====== DATASET

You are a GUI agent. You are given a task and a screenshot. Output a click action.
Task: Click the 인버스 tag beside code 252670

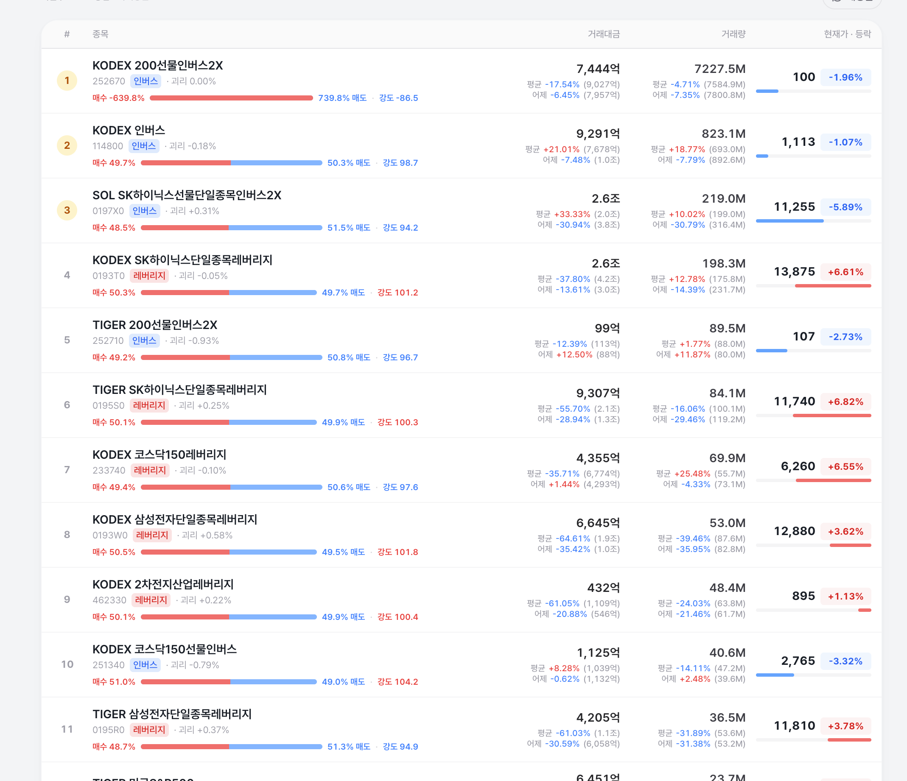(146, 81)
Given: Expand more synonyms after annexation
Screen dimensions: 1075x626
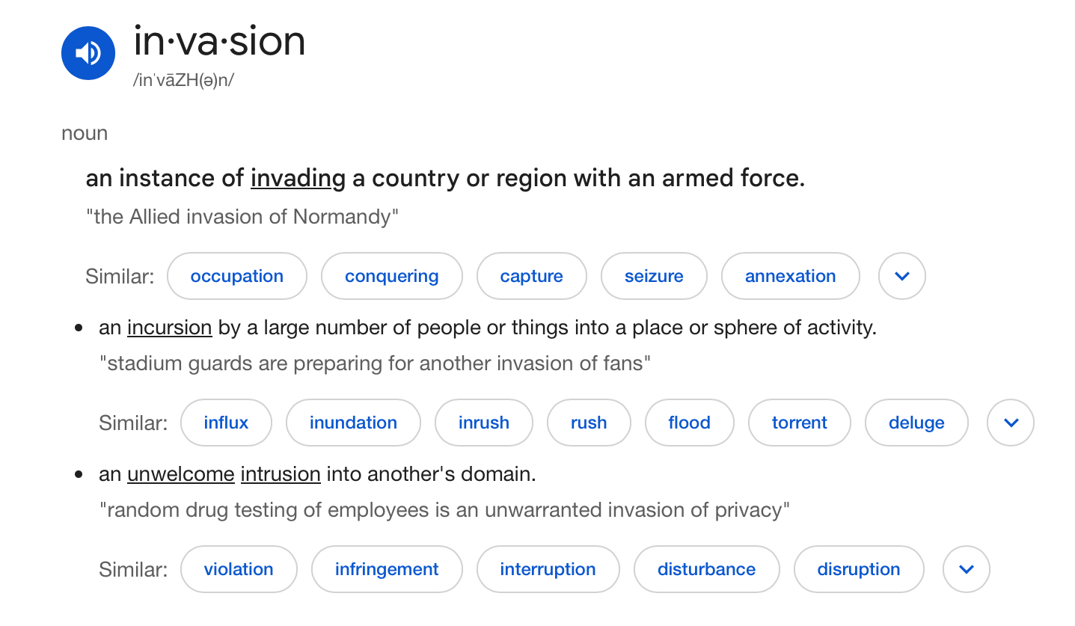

============

**INSTRUCTIONS FOR THE TASK**
Copy out every line of the data above word for word. Leave the pictures out.

**WORKED SOLUTION**
You are a GUI agent. You are given a task and a screenshot. Output a click action.
Task: Click the 인버스 tag beside code 252670

(146, 81)
Given: Expand more synonyms after annexation
Screen dimensions: 1075x626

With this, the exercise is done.